For the United States, La Nina's impacts tend to include above-average precipitation and colder than average temperatures for the northern part of the nation while the southern portions can expect to experience warmer and drier than average conditions.
In Colorado, the outlook in October called for a warmer than average winter across most of the state, though it was less certain for the northeast portion. Average amounts of precipitation are expected, however northwest Colorado has a chance of seeing a wetter winter.
When data from La Nina winters from a nearly 70-year period is averaged, northern and western Colorado are slightly cooler than average, while the southeast quarter of the state tends to be slightly warmer. For precipitation over the same period, western Colorado tends to be minimally wetter while the mountains and eastern half of the state are near normal. The ten most recent La Nina winters, however, show the state as a whole being slightly warmer than average.
While La Nina conditions can indicate climate variations from seasonal norms, weather conditions will still be highly variable at any particular location, and cannot be predicted with accuracy beyond a few days or a week. For example, snow forecasts typically cannot be predicted more than a week in advance since they depend upon the strength and track of specific winter storms.

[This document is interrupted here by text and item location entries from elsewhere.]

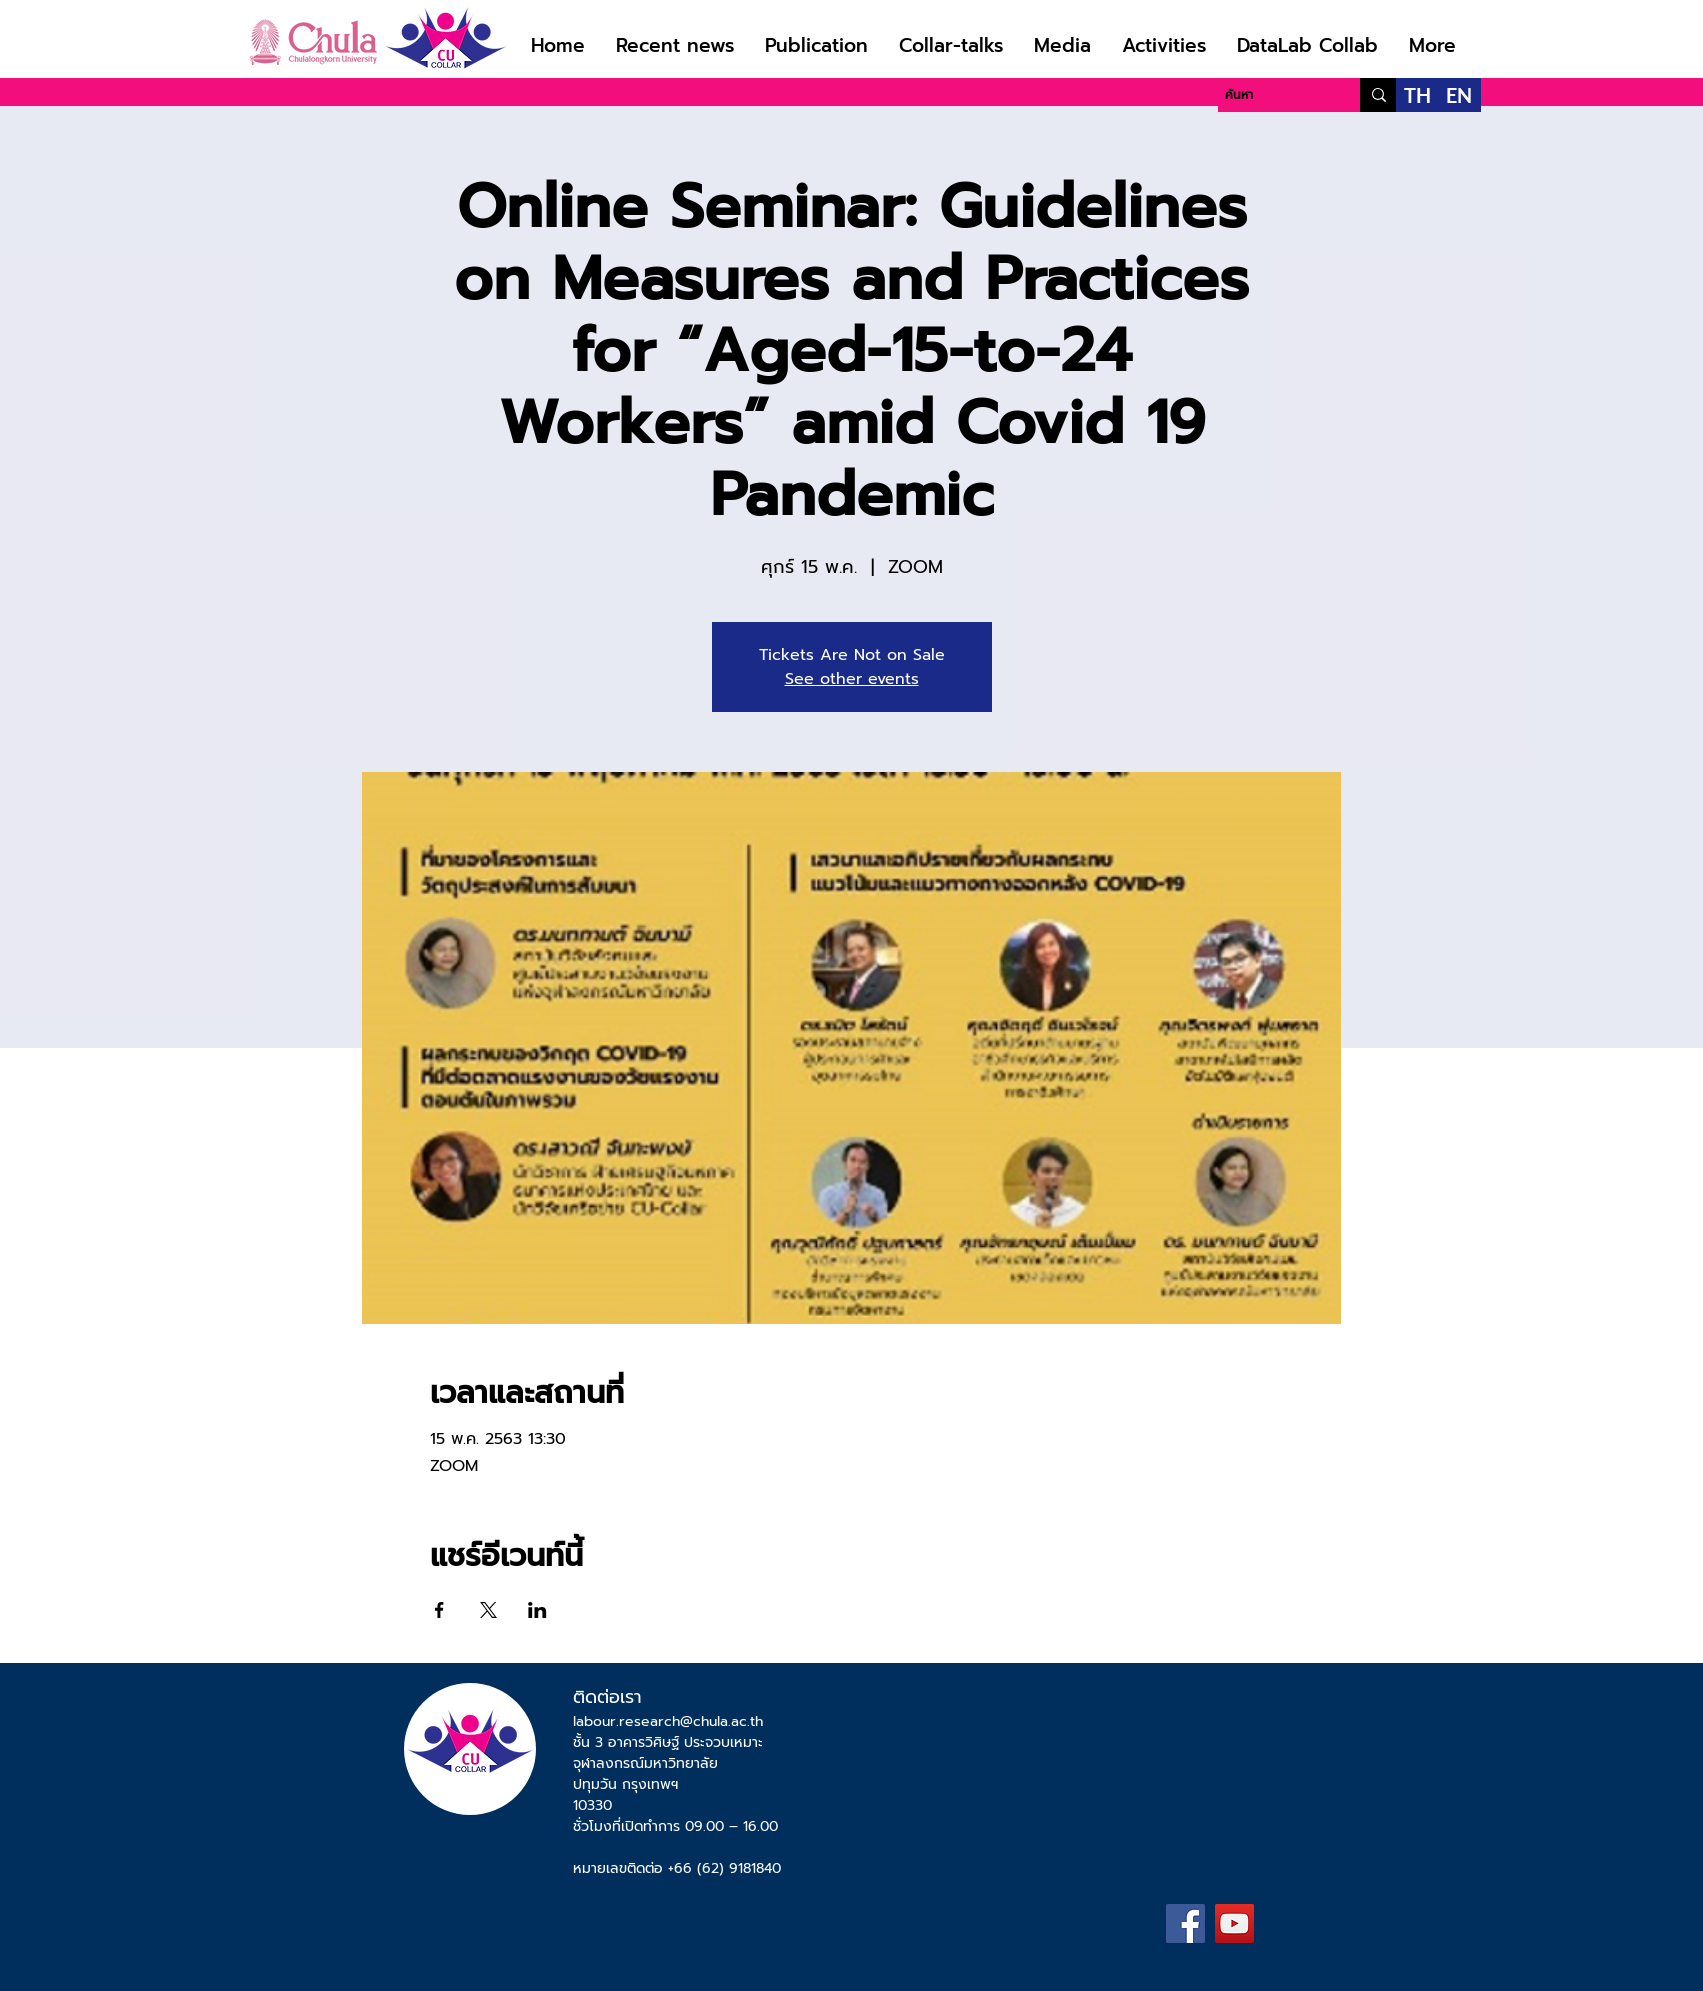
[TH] (1417, 95)
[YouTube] (1234, 1923)
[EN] (1459, 95)
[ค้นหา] (1271, 95)
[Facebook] (1185, 1923)
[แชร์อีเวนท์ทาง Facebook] (439, 1610)
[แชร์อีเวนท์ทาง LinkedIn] (537, 1610)
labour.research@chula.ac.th (668, 1721)
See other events (852, 679)
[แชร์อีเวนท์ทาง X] (488, 1610)
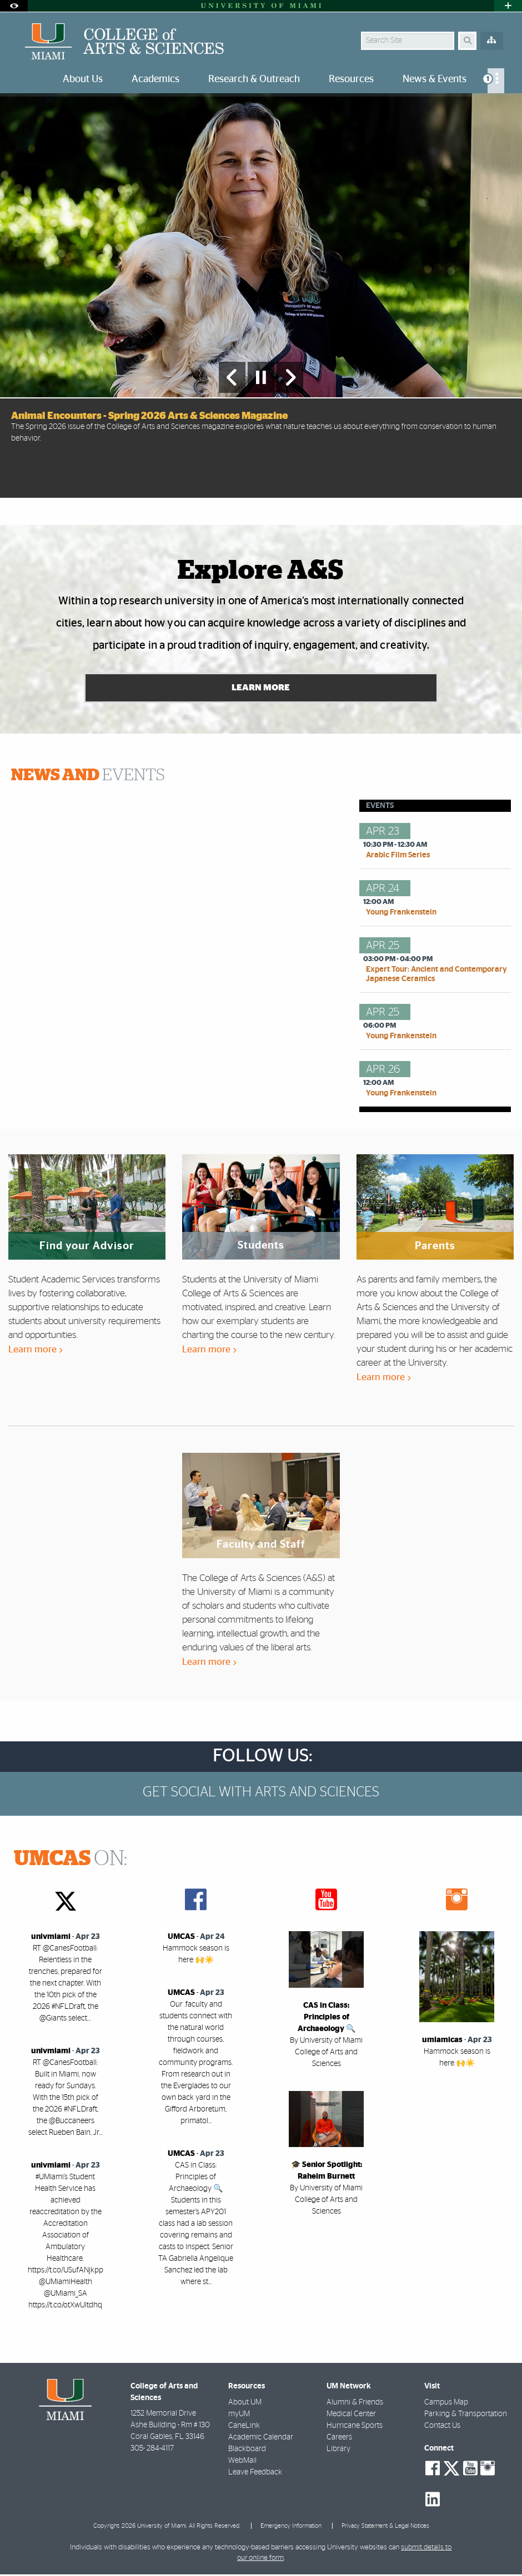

La Nina is a cooling of the Pacific Ocean surface to below-average temperatures while easterly winds along the equator strengthen. By contrast, El Nino is a warming of the ocean's surface to above-average temperatures and low-level surface winds decrease - and, in some cases, reverse to a westerly flow.
Together with neutral conditions, where surface temperatures and winds are close to average, La Nina and El Nino are part of the El Nino-Southern Oscillation (ENSO) that impacts temperatures and precipitation on a global scale as it changes atmospheric circulation.